• Source data:
******************************

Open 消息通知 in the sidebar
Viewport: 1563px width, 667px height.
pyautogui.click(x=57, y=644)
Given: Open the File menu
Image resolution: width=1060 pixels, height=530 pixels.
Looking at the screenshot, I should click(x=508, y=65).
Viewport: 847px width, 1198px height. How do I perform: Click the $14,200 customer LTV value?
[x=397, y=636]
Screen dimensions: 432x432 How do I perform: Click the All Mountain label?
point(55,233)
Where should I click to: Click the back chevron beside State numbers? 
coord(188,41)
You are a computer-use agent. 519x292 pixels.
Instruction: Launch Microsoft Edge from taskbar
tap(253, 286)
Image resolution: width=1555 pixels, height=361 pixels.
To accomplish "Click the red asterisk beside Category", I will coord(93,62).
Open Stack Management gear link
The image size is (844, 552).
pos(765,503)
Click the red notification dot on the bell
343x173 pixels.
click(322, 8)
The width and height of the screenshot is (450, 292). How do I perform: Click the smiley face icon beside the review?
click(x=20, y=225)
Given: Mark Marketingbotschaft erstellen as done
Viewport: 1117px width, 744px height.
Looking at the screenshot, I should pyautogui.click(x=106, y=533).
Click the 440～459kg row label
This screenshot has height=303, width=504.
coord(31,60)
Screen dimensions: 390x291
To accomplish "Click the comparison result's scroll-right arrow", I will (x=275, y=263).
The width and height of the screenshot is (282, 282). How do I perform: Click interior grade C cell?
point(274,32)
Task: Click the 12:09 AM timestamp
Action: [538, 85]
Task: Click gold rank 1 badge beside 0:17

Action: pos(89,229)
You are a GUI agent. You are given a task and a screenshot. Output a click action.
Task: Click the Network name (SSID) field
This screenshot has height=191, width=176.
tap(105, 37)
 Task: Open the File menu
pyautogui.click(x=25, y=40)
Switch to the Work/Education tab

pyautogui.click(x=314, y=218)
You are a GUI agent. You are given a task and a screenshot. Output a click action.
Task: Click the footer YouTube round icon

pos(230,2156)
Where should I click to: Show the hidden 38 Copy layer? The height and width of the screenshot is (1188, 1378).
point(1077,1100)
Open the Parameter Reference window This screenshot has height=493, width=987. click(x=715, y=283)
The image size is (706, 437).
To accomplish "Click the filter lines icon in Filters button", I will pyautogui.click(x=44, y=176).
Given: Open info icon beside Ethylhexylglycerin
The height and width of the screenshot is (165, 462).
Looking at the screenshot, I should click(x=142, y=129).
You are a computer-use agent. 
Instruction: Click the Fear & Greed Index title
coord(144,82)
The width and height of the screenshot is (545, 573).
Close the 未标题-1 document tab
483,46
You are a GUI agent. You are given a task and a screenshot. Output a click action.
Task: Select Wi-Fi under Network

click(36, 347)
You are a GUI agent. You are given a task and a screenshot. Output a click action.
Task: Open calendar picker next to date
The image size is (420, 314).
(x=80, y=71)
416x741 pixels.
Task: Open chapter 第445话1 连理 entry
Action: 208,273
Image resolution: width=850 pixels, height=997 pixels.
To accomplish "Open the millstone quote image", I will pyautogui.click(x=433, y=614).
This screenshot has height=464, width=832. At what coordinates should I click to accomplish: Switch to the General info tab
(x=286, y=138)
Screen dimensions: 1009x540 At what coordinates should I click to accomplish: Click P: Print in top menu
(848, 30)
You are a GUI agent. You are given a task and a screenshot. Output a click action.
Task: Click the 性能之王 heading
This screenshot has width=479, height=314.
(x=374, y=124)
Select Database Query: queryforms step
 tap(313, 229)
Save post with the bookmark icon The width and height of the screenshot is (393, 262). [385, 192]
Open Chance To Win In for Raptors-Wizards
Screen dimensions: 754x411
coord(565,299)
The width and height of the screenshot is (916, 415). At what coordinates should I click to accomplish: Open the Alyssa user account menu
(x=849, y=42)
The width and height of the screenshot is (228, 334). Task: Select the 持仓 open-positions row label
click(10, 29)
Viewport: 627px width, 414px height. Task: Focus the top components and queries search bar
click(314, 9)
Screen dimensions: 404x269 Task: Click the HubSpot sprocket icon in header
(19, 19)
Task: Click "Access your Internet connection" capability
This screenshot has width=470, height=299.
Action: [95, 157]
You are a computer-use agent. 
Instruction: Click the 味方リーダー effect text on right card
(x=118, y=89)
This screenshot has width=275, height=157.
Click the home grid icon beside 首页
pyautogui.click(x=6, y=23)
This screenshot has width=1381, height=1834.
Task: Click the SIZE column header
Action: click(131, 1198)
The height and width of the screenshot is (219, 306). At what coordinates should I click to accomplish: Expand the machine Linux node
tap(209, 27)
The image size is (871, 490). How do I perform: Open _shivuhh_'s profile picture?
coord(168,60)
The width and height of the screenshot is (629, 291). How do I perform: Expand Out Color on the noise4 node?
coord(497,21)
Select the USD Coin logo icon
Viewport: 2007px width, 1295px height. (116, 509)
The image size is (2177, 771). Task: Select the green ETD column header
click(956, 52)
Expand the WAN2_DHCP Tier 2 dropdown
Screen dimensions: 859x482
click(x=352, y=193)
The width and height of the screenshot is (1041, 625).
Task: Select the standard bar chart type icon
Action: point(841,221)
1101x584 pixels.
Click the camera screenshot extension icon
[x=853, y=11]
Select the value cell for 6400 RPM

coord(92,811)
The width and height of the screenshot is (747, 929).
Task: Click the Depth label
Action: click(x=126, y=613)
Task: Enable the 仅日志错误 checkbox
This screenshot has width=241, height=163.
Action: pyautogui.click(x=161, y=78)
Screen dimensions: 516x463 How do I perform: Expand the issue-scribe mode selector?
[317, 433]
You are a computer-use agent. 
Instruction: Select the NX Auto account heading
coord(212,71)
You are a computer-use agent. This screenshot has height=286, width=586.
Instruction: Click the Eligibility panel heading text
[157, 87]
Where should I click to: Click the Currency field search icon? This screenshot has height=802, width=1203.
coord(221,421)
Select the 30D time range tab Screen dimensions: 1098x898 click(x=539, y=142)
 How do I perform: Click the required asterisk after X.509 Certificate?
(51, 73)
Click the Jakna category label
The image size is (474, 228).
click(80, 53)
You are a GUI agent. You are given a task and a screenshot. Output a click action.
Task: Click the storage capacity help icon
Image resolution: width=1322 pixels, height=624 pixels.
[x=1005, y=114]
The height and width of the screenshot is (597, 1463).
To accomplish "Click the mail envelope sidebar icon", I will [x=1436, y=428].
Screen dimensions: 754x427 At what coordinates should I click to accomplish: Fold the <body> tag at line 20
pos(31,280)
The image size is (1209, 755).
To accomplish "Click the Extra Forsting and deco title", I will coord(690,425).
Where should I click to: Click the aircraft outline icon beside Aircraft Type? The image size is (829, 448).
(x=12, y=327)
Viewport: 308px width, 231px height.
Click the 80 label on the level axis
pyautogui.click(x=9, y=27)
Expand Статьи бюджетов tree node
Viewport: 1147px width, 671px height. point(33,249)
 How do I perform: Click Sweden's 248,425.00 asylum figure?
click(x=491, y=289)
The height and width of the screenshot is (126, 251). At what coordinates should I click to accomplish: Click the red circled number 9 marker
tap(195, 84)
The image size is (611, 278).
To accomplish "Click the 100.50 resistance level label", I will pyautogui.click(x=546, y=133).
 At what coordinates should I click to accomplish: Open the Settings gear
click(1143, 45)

******************************

• Goal of the exercise: Copy every line of the records above exactly.

• Solution to this problem:
Open 消息通知 in the sidebar
Viewport: 1563px width, 667px height.
pyautogui.click(x=57, y=644)
Given: Open the File menu
Image resolution: width=1060 pixels, height=530 pixels.
Looking at the screenshot, I should click(x=508, y=65).
Viewport: 847px width, 1198px height. How do I perform: Click the $14,200 customer LTV value?
[x=397, y=636]
Screen dimensions: 432x432 How do I perform: Click the All Mountain label?
point(55,233)
Where should I click to: Click the back chevron beside State numbers? 
coord(188,41)
You are a computer-use agent. 519x292 pixels.
Instruction: Launch Microsoft Edge from taskbar
tap(253, 286)
Image resolution: width=1555 pixels, height=361 pixels.
To accomplish "Click the red asterisk beside Category", I will coord(93,62).
Open Stack Management gear link
The image size is (844, 552).
pos(765,503)
Click the red notification dot on the bell
343x173 pixels.
click(322, 8)
The width and height of the screenshot is (450, 292). How do I perform: Click the smiley face icon beside the review?
click(x=20, y=225)
Given: Mark Marketingbotschaft erstellen as done
Viewport: 1117px width, 744px height.
Looking at the screenshot, I should pyautogui.click(x=106, y=533).
Click the 440～459kg row label
This screenshot has height=303, width=504.
coord(31,60)
Screen dimensions: 390x291
To accomplish "Click the comparison result's scroll-right arrow", I will (x=275, y=263).
The width and height of the screenshot is (282, 282). How do I perform: Click interior grade C cell?
point(274,32)
Task: Click the 12:09 AM timestamp
Action: [538, 85]
Task: Click gold rank 1 badge beside 0:17

Action: pos(89,229)
You are a GUI agent. You are given a task and a screenshot. Output a click action.
Task: Click the Network name (SSID) field
This screenshot has height=191, width=176.
tap(105, 37)
 Task: Open the File menu
pyautogui.click(x=25, y=40)
Switch to the Work/Education tab

pyautogui.click(x=314, y=218)
You are a GUI agent. You are given a task and a screenshot. Output a click action.
Task: Click the footer YouTube round icon

pos(230,2156)
Where should I click to: Show the hidden 38 Copy layer? The height and width of the screenshot is (1188, 1378).
point(1077,1100)
Open the Parameter Reference window This screenshot has height=493, width=987. click(x=715, y=283)
The image size is (706, 437).
To accomplish "Click the filter lines icon in Filters button", I will pyautogui.click(x=44, y=176).
Given: Open info icon beside Ethylhexylglycerin
The height and width of the screenshot is (165, 462).
Looking at the screenshot, I should click(x=142, y=129).
You are a computer-use agent. 
Instruction: Click the Fear & Greed Index title
coord(144,82)
The width and height of the screenshot is (545, 573).
Close the 未标题-1 document tab
483,46
You are a GUI agent. You are given a task and a screenshot. Output a click action.
Task: Select Wi-Fi under Network

click(36, 347)
You are a GUI agent. You are given a task and a screenshot. Output a click action.
Task: Open calendar picker next to date
The image size is (420, 314).
(x=80, y=71)
416x741 pixels.
Task: Open chapter 第445话1 连理 entry
Action: 208,273
Image resolution: width=850 pixels, height=997 pixels.
To accomplish "Open the millstone quote image", I will pyautogui.click(x=433, y=614).
This screenshot has height=464, width=832. At what coordinates should I click to accomplish: Switch to the General info tab
(x=286, y=138)
Screen dimensions: 1009x540 At what coordinates should I click to accomplish: Click P: Print in top menu
(848, 30)
You are a GUI agent. You are given a task and a screenshot. Output a click action.
Task: Click the 性能之王 heading
This screenshot has width=479, height=314.
(x=374, y=124)
Select Database Query: queryforms step
 tap(313, 229)
Save post with the bookmark icon The width and height of the screenshot is (393, 262). [385, 192]
Open Chance To Win In for Raptors-Wizards
Screen dimensions: 754x411
coord(565,299)
The width and height of the screenshot is (916, 415). At what coordinates should I click to accomplish: Open the Alyssa user account menu
(x=849, y=42)
The width and height of the screenshot is (228, 334). Task: Select the 持仓 open-positions row label
click(10, 29)
Viewport: 627px width, 414px height. Task: Focus the top components and queries search bar
click(314, 9)
Screen dimensions: 404x269 Task: Click the HubSpot sprocket icon in header
(19, 19)
Task: Click "Access your Internet connection" capability
This screenshot has width=470, height=299.
Action: [95, 157]
You are a computer-use agent. 
Instruction: Click the 味方リーダー effect text on right card
(x=118, y=89)
This screenshot has width=275, height=157.
Click the home grid icon beside 首页
pyautogui.click(x=6, y=23)
This screenshot has width=1381, height=1834.
Task: Click the SIZE column header
Action: click(131, 1198)
The height and width of the screenshot is (219, 306). At what coordinates should I click to accomplish: Expand the machine Linux node
tap(209, 27)
The image size is (871, 490). How do I perform: Open _shivuhh_'s profile picture?
coord(168,60)
The width and height of the screenshot is (629, 291). How do I perform: Expand Out Color on the noise4 node?
coord(497,21)
Select the USD Coin logo icon
Viewport: 2007px width, 1295px height. (116, 509)
The image size is (2177, 771). Task: Select the green ETD column header
click(956, 52)
Expand the WAN2_DHCP Tier 2 dropdown
Screen dimensions: 859x482
click(x=352, y=193)
The width and height of the screenshot is (1041, 625).
Task: Select the standard bar chart type icon
Action: point(841,221)
1101x584 pixels.
Click the camera screenshot extension icon
[x=853, y=11]
Select the value cell for 6400 RPM

coord(92,811)
The width and height of the screenshot is (747, 929).
Task: Click the Depth label
Action: click(x=126, y=613)
Task: Enable the 仅日志错误 checkbox
This screenshot has width=241, height=163.
Action: pyautogui.click(x=161, y=78)
Screen dimensions: 516x463 How do I perform: Expand the issue-scribe mode selector?
[317, 433]
You are a computer-use agent. 
Instruction: Select the NX Auto account heading
coord(212,71)
You are a computer-use agent. This screenshot has height=286, width=586.
Instruction: Click the Eligibility panel heading text
[157, 87]
Where should I click to: Click the Currency field search icon? This screenshot has height=802, width=1203.
coord(221,421)
Select the 30D time range tab Screen dimensions: 1098x898 click(x=539, y=142)
 How do I perform: Click the required asterisk after X.509 Certificate?
(51, 73)
Click the Jakna category label
The image size is (474, 228).
click(80, 53)
You are a GUI agent. You are given a task and a screenshot. Output a click action.
Task: Click the storage capacity help icon
Image resolution: width=1322 pixels, height=624 pixels.
[x=1005, y=114]
The height and width of the screenshot is (597, 1463).
To accomplish "Click the mail envelope sidebar icon", I will [x=1436, y=428].
Screen dimensions: 754x427 At what coordinates should I click to accomplish: Fold the <body> tag at line 20
pos(31,280)
The image size is (1209, 755).
To accomplish "Click the Extra Forsting and deco title", I will coord(690,425).
Where should I click to: Click the aircraft outline icon beside Aircraft Type? The image size is (829, 448).
(x=12, y=327)
Viewport: 308px width, 231px height.
Click the 80 label on the level axis
pyautogui.click(x=9, y=27)
Expand Статьи бюджетов tree node
Viewport: 1147px width, 671px height. point(33,249)
 How do I perform: Click Sweden's 248,425.00 asylum figure?
click(x=491, y=289)
The height and width of the screenshot is (126, 251). At what coordinates should I click to accomplish: Click the red circled number 9 marker
tap(195, 84)
The image size is (611, 278).
To accomplish "Click the 100.50 resistance level label", I will pyautogui.click(x=546, y=133).
 At what coordinates should I click to accomplish: Open the Settings gear
click(1143, 45)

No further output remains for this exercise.